▶ [Exercise task]:
Show every line of the records below that contains the word "Where", matching case exactly.
BEGIN
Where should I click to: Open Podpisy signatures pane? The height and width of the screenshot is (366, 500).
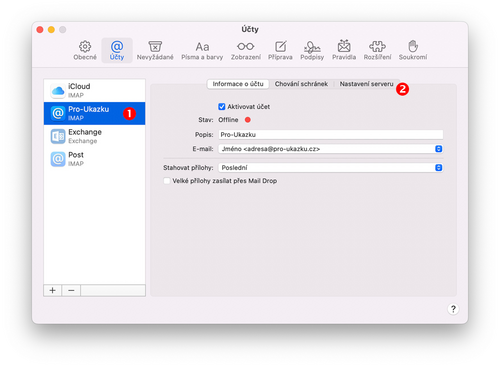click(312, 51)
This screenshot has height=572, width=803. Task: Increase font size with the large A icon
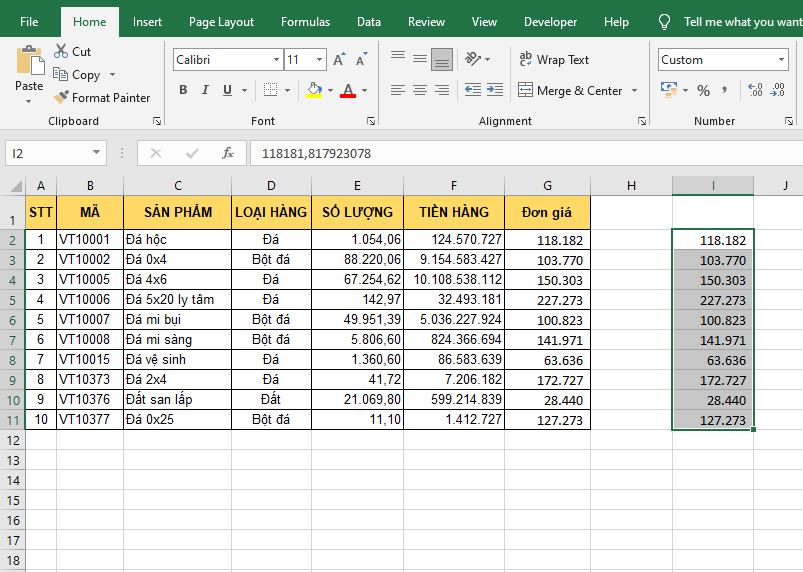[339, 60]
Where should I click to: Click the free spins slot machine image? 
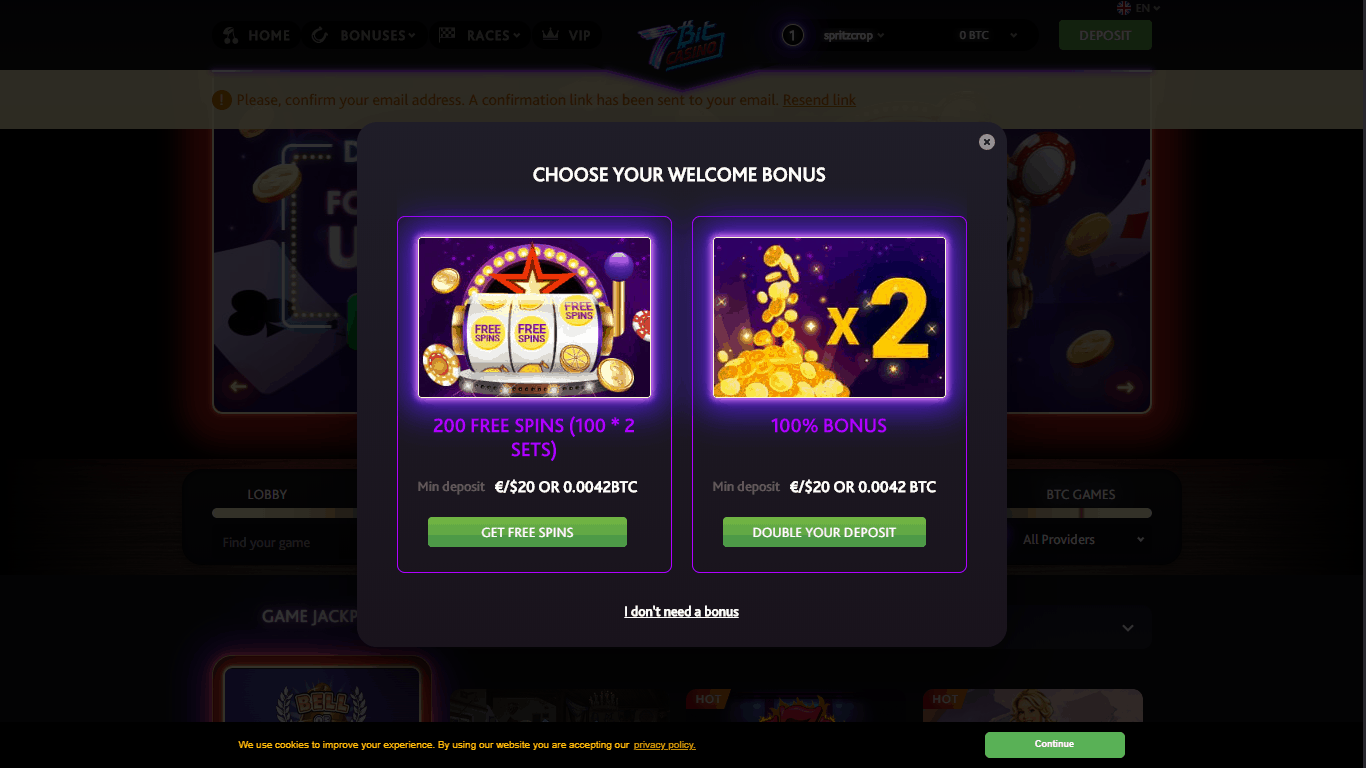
END
BEGIN
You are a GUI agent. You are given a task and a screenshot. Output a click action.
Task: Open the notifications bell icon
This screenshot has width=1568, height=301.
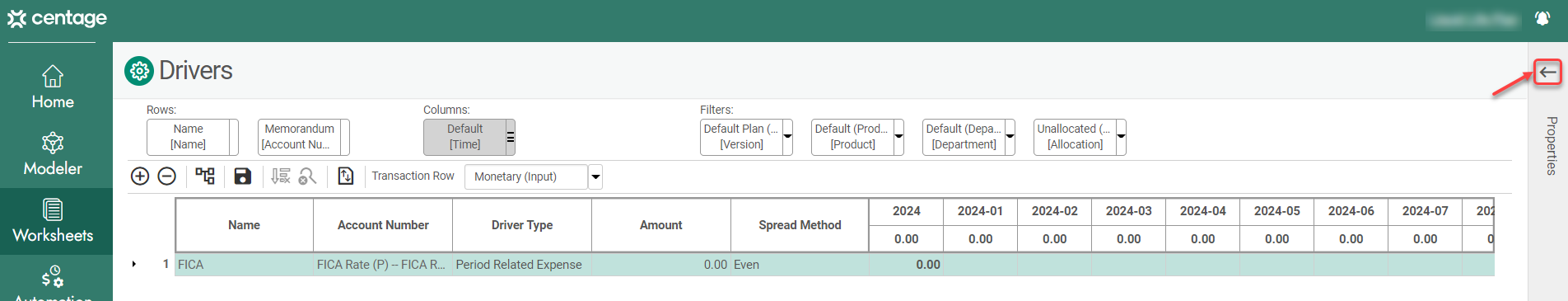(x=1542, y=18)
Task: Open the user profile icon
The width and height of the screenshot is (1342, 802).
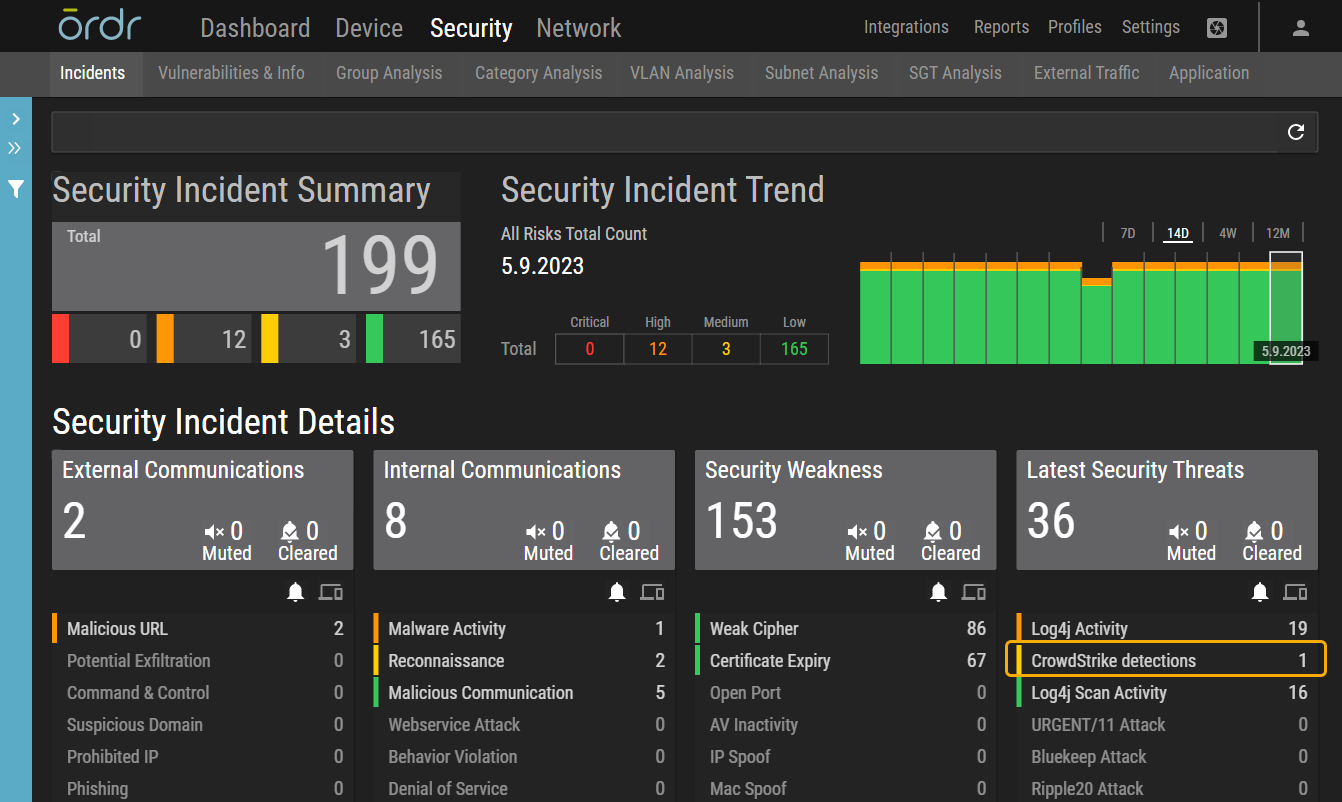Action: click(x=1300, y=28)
END
▶ [Final result]:
Where should I click to: Open Podpisy signatures pane? The height and width of the screenshot is (366, 500).
Where should I click to: Click the free spins slot machine image? 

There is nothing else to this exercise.